I was going for a different approach when it was suggested to me (both
by my boss and a phd student here, thanks Chris & Elliot) that a robotic
arm would be better and more general purpose. I was reluctant because of
the cost...
(a bit off topic but maybe of interest anyway)
I was actually going to use a telescope mount (_not_ an equatorial mount
which are the most common, apparently), I found one that would do what I
needed, was not expensive, and I could control azimuth and elevation
through rs232 (SkyWatcher AllView). I designed (on paper :-) a
pantograph that would keep the microphone away from the mount, and
replicate the movements. But again, lots of mechanical parts and tricky
design. Better to spend time on the microphones.

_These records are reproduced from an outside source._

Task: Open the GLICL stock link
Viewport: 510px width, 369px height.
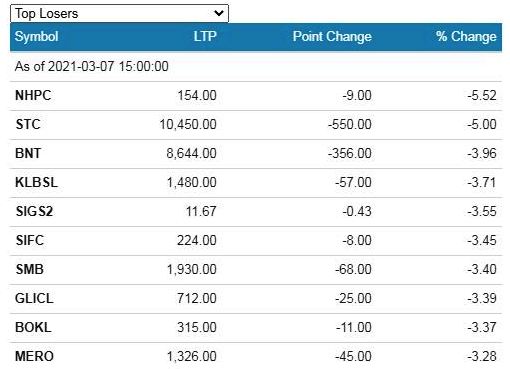Action: [34, 298]
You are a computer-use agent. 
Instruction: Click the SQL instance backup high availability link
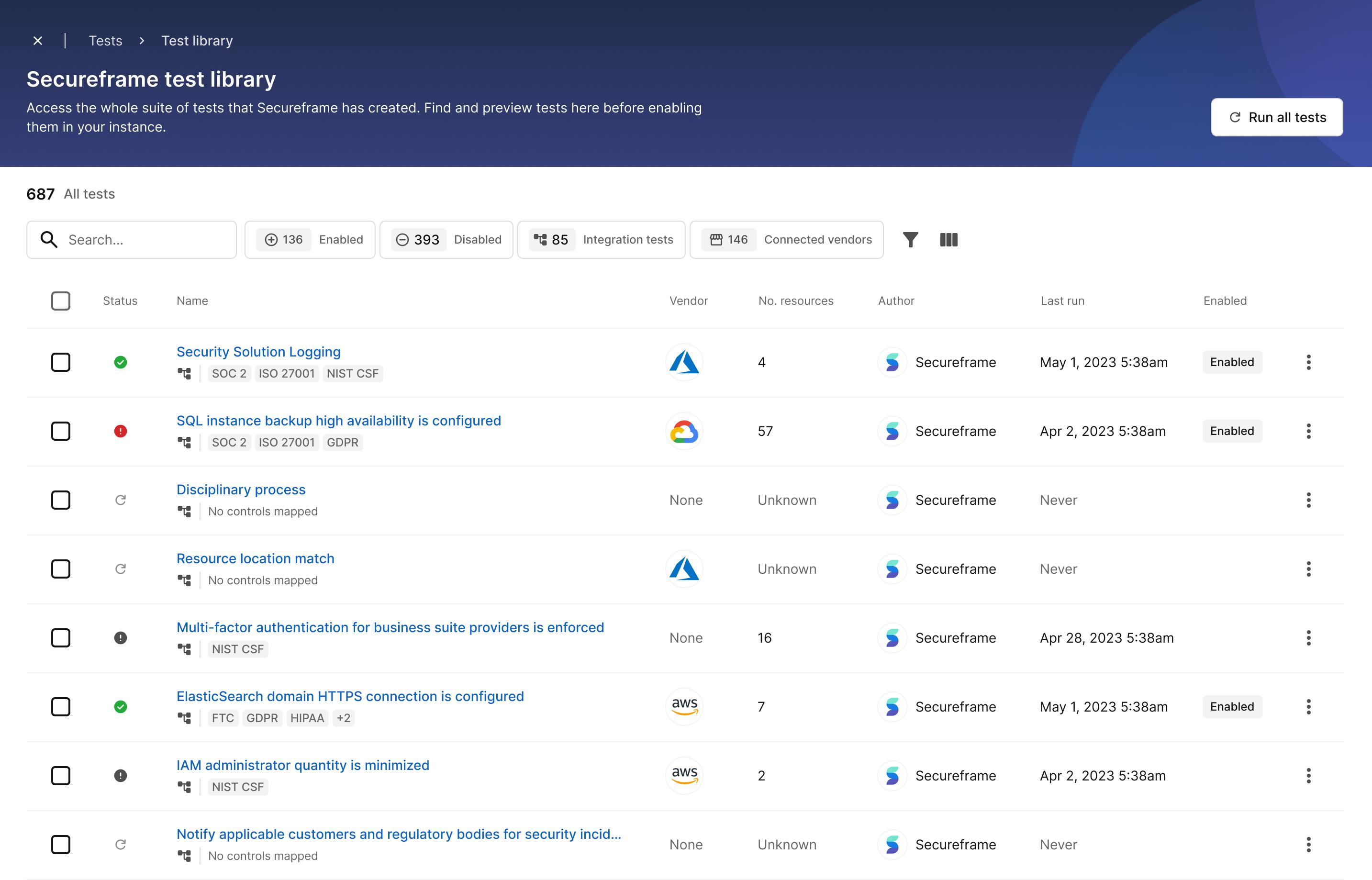[x=338, y=420]
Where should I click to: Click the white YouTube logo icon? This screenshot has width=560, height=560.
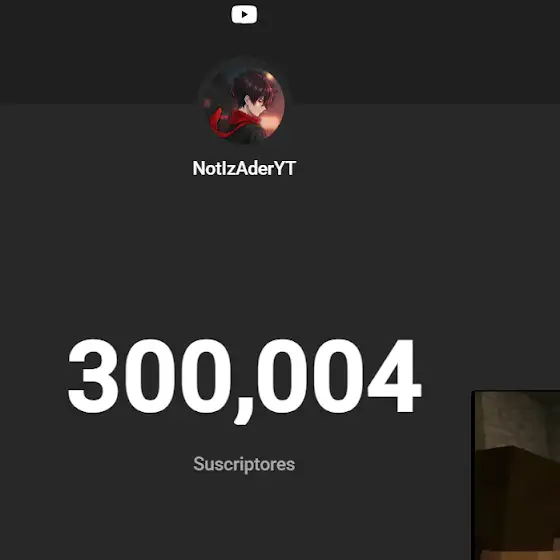(x=244, y=14)
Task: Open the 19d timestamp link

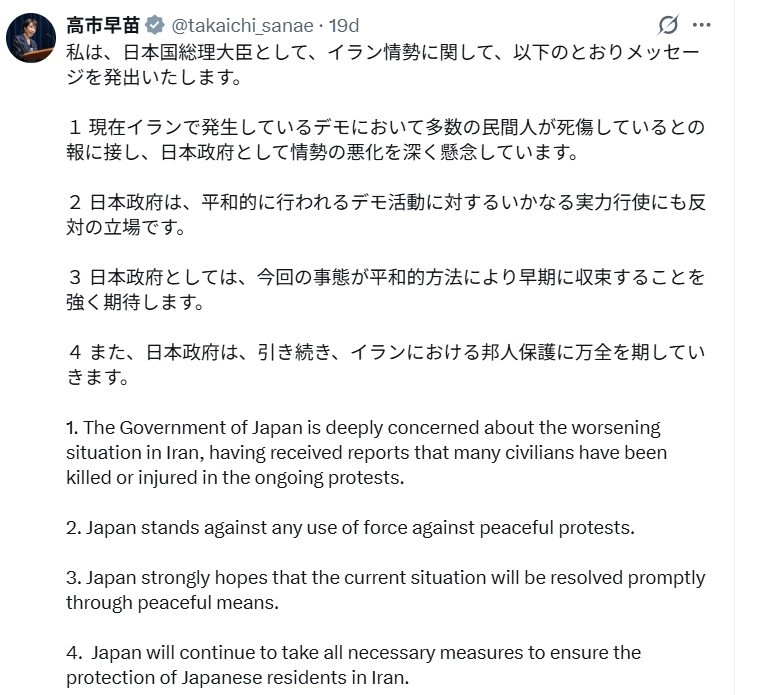Action: tap(342, 25)
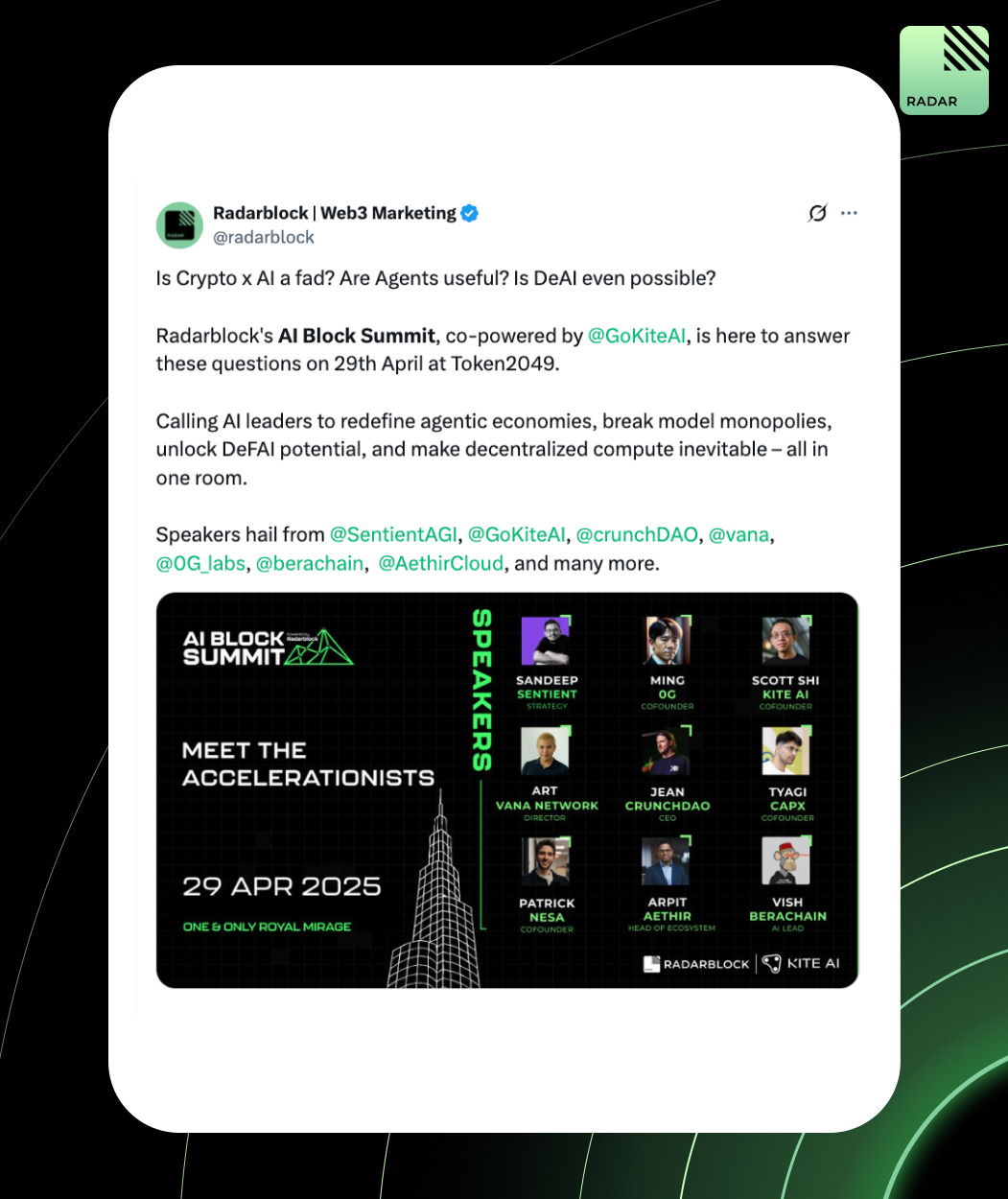The image size is (1008, 1199).
Task: Click the Radarblock | Web3 Marketing display name
Action: coord(335,213)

So I bought a robotic arm. Len (from Core Sound) asked off-list about
it, so I'm including some information here. I got the WidowXL from
Trossen Robotics. Anything better (as far as I could find, not an
expert!) would have driven the price up exponentially - this one is not
cheap anyway. I just spent two full days assembling it (lots of pieces,
lots of screws). Beware, ask before you buy as to delivery times - mine
was delayed several times and they were not very upfront about it (or
just did not know).
Anyway, I just did some preliminary tests today and it seems to be able
to hold my microphone and move all the joints so as to point it in the
right directions and rotate it accurately. Lots to do, but it is a start
(to get better data).
-- Fernando
I would use the esp8266 arduino compatible wifi module
which costs about the same as a decent cappuccino - I paid about 4 euros
for one at the end of last year - which has a reasonably powerful 16 bit
processor and is quite capable of acting as a web server, so I'm doing that
and controlling my steppers from a web based interface on my mobile or
laptop. Note, however, that I've confined it to just my home network for
security sake - don't want people using it to influence the elections :-)
Dave
PS Sorry once again I'm not currently doing this for audio - maybe one of
these days I'll get back to that.
On 24 April 2018 at 02:58, umashankar manthravadi <umasha...@hotmail.com>
wrote:
I have been using a stepper motor (of the kind used in 3d printer ) driven
by a low cost Arduino and motor control board. I 3d print a snug fitting
fixture for the microphone with the motor shaft aligned to the array
centre. ....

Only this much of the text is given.